Use the entries below and reproduce exactly the lines from the one containing "Name (61, 1480)" down to the one containing "Bestatterweblog.de (186, 2518)", both of them included.

## Given entries
-----
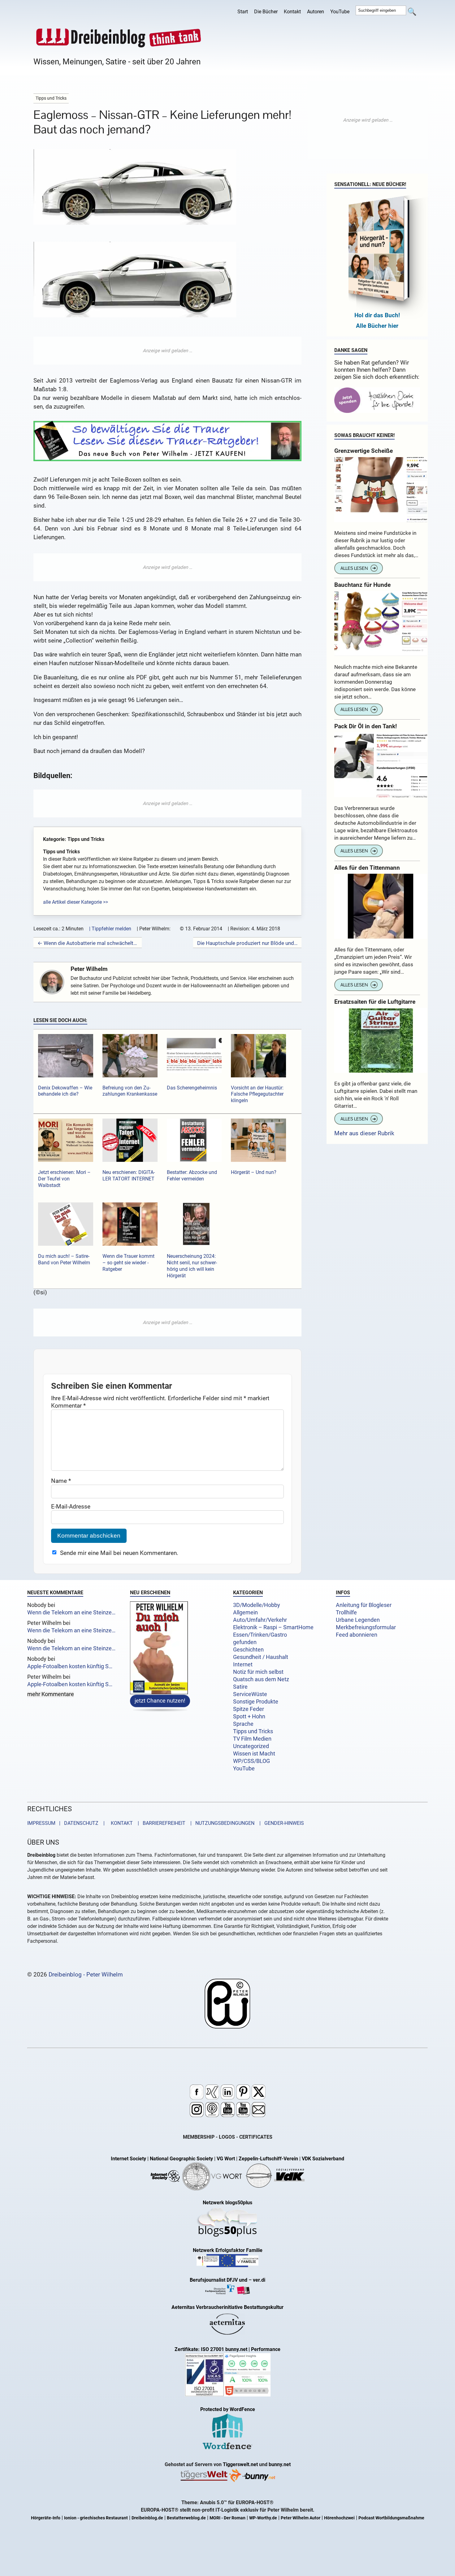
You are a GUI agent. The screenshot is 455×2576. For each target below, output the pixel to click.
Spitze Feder (248, 1709)
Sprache (243, 1724)
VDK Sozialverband (323, 2159)
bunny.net (280, 2464)
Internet (243, 1664)
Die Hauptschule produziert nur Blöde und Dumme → (247, 943)
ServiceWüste (250, 1694)
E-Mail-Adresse (70, 1506)
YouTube (339, 12)
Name (61, 1480)
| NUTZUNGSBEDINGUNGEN (220, 1823)
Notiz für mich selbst (258, 1672)
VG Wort (226, 2159)
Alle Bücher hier (377, 325)
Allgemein (245, 1612)
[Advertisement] (167, 351)
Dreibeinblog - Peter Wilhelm (86, 1974)
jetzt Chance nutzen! (160, 1700)
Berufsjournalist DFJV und (219, 2280)
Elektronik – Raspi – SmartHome (273, 1627)
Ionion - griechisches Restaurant (96, 2518)
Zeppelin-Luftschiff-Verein (268, 2159)
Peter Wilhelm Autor (300, 2518)
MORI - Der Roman (227, 2518)
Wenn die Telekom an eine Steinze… (71, 1612)
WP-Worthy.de (263, 2518)
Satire (240, 1687)
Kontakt (292, 12)
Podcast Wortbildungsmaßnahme (391, 2518)
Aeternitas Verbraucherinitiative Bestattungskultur (227, 2307)
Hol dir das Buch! (377, 315)
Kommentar (68, 1405)
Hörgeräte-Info (45, 2518)
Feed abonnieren (356, 1635)
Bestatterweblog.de (186, 2518)
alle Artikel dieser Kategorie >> (75, 902)
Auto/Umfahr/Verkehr (260, 1620)
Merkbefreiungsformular (366, 1627)
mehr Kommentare (50, 1694)
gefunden (245, 1642)
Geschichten (248, 1650)
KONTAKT (120, 1823)
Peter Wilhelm (89, 968)
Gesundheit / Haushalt (260, 1657)
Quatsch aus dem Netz (261, 1679)
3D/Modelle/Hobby (256, 1605)
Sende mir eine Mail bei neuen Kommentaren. (119, 1553)
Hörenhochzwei (339, 2518)
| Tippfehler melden (110, 929)
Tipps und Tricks (253, 1731)
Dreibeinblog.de (147, 2518)
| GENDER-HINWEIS (280, 1823)
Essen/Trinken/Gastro (260, 1635)
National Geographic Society (181, 2159)
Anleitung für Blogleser (364, 1605)
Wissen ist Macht (254, 1754)
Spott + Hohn (249, 1716)
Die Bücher (266, 12)
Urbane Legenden (358, 1620)
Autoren (315, 12)
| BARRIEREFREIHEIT (159, 1823)
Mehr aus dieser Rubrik (364, 1133)
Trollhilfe (346, 1612)
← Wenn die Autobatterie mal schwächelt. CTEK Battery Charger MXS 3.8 (87, 943)
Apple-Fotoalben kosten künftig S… (69, 1666)
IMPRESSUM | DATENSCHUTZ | (67, 1823)
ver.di (259, 2280)
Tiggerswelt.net (240, 2464)
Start (242, 12)
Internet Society (128, 2159)
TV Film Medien (252, 1739)
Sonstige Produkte (255, 1702)
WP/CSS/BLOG (251, 1761)
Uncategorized (251, 1746)
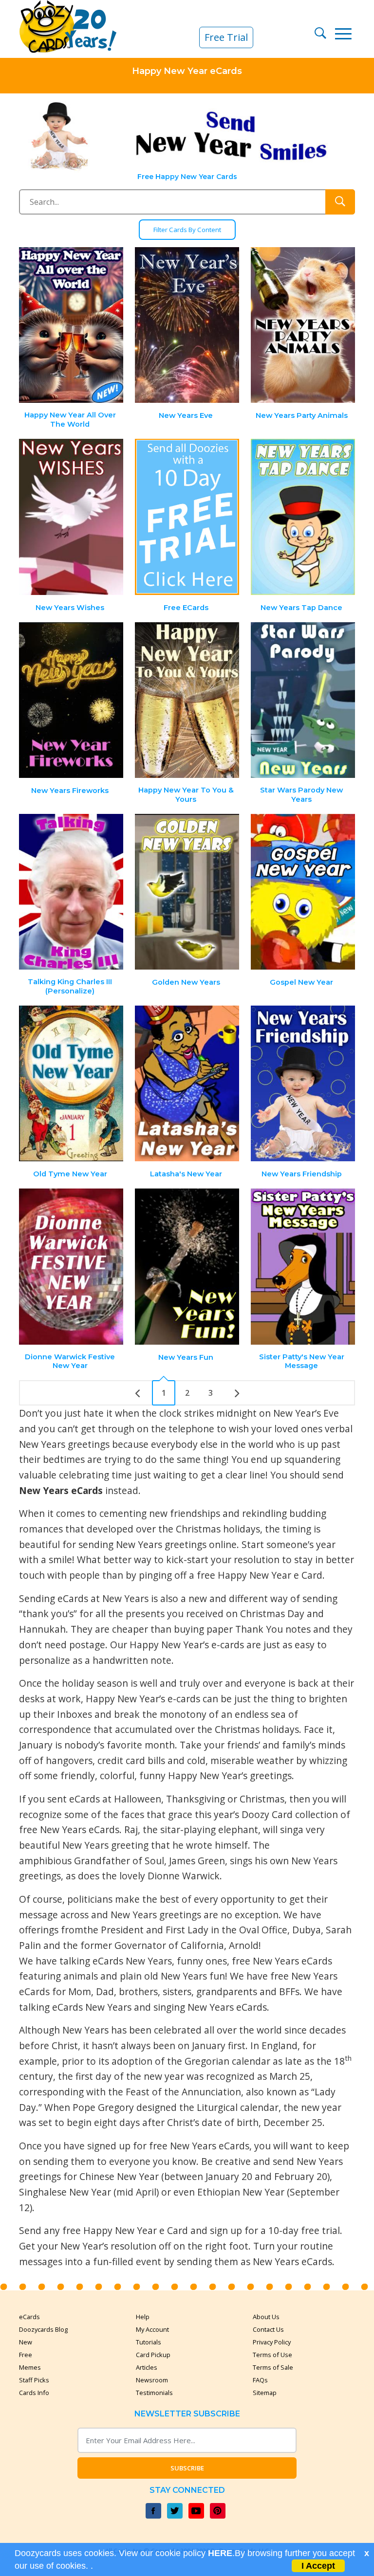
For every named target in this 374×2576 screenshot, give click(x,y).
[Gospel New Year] (303, 892)
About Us (266, 2317)
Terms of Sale (273, 2367)
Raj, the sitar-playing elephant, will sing (211, 1829)
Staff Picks (34, 2380)
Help (143, 2317)
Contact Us (268, 2329)
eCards (29, 2317)
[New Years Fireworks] (72, 700)
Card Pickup (153, 2355)
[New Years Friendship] (303, 1084)
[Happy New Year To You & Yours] (187, 700)
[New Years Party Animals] (303, 325)
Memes (30, 2367)
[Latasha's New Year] (187, 1084)
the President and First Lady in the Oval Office (185, 1929)
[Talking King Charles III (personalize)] (72, 892)
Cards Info (34, 2392)
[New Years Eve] (187, 325)
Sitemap (265, 2392)
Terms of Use (272, 2355)
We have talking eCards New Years (95, 1960)
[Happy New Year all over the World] (72, 325)
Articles (146, 2367)
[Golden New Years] (187, 892)
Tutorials (148, 2342)
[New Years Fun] (187, 1267)
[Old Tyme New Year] (72, 1084)
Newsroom (152, 2380)
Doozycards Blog (43, 2329)
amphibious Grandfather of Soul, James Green (122, 1860)
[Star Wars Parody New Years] (303, 700)
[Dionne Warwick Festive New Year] (72, 1267)
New (25, 2342)
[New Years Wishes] (72, 517)
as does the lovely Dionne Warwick (143, 1875)
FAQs (260, 2380)
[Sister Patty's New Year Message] (303, 1267)
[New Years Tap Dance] (303, 517)
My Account (152, 2329)
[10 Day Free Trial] (187, 517)
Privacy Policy (272, 2342)
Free (25, 2355)
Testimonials (154, 2392)
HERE (220, 2553)
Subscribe (187, 2468)
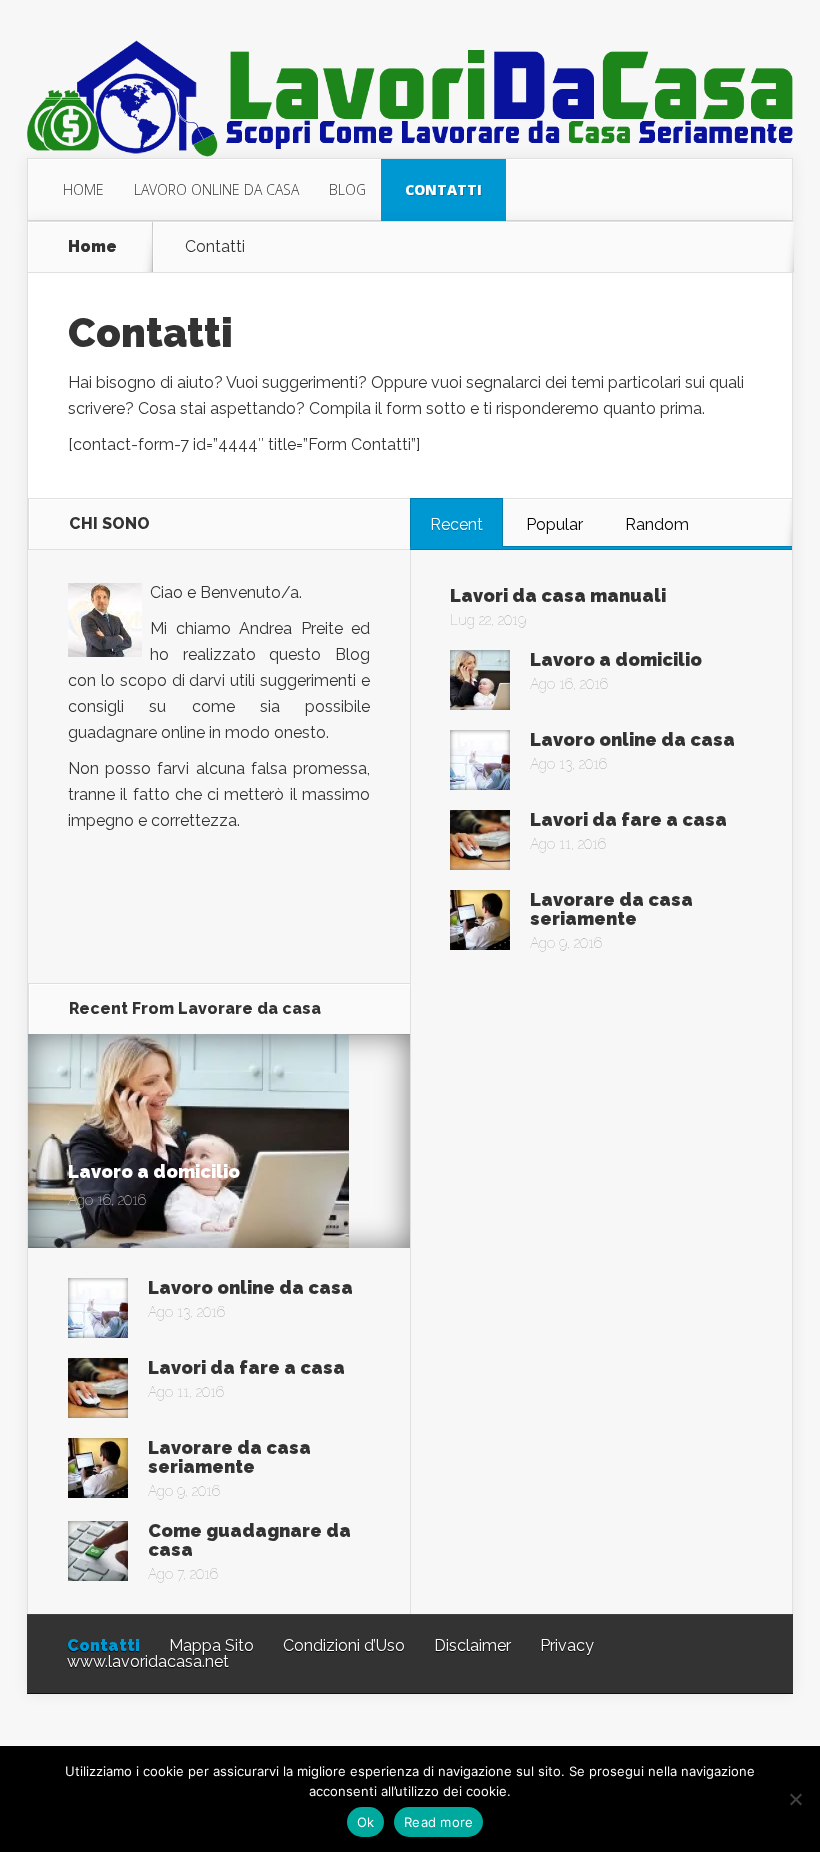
-----
## Answer section
Name (61, 1480)
| NUTZUNGSBEDINGUNGEN (220, 1823)
Notiz für mich selbst (258, 1672)
VG Wort (226, 2159)
Alle Bücher hier (377, 325)
Allgemein (245, 1612)
[Advertisement] (167, 351)
Dreibeinblog - Peter Wilhelm (86, 1974)
jetzt Chance nutzen! (160, 1700)
Berufsjournalist DFJV und (219, 2280)
Elektronik – Raspi – SmartHome (273, 1627)
Ionion - griechisches Restaurant (96, 2518)
Zeppelin-Luftschiff-Verein (268, 2159)
Peter Wilhelm Autor (300, 2518)
MORI - Der Roman (227, 2518)
Wenn die Telekom an eine Steinze… (71, 1612)
WP-Worthy.de (263, 2518)
Satire (240, 1687)
Kontakt (292, 12)
Podcast Wortbildungsmaßnahme (391, 2518)
Aeternitas Verbraucherinitiative Bestattungskultur (227, 2307)
Hol dir das Buch! (377, 315)
Kommentar (68, 1405)
Hörgeräte-Info (45, 2518)
Feed abonnieren (356, 1635)
Bestatterweblog.de (186, 2518)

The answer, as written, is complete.